Task to complete -
From the entries that follow, gather each line holding the word "will".

[Data excerpts]
<<<<
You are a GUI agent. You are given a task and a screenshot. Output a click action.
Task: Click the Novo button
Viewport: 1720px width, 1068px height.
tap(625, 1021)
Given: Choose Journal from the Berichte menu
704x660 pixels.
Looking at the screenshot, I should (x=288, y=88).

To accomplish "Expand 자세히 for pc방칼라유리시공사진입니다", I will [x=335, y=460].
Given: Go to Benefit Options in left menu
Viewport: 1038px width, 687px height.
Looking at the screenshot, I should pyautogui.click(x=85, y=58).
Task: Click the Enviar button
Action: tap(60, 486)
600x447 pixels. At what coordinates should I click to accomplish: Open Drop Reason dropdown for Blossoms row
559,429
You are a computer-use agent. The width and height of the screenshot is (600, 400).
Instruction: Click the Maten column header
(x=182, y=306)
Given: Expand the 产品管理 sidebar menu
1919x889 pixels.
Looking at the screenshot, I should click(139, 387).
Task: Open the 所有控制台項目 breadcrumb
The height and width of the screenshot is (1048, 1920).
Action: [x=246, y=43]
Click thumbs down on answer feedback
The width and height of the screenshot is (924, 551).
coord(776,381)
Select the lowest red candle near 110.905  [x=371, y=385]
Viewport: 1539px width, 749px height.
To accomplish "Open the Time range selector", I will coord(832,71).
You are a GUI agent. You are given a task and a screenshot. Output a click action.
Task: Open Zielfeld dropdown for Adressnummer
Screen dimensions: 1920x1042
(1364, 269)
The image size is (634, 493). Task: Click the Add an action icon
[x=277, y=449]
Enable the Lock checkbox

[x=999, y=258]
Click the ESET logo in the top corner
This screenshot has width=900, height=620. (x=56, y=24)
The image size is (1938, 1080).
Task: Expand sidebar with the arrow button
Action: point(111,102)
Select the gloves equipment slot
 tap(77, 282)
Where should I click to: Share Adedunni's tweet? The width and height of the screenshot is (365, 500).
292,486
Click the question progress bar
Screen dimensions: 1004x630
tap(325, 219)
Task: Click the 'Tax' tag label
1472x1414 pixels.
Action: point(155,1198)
>>>>
Response to the exercise -
To accomplish "Expand 자세히 for pc방칼라유리시공사진입니다", I will [x=335, y=460].
To accomplish "Open the Time range selector", I will coord(832,71).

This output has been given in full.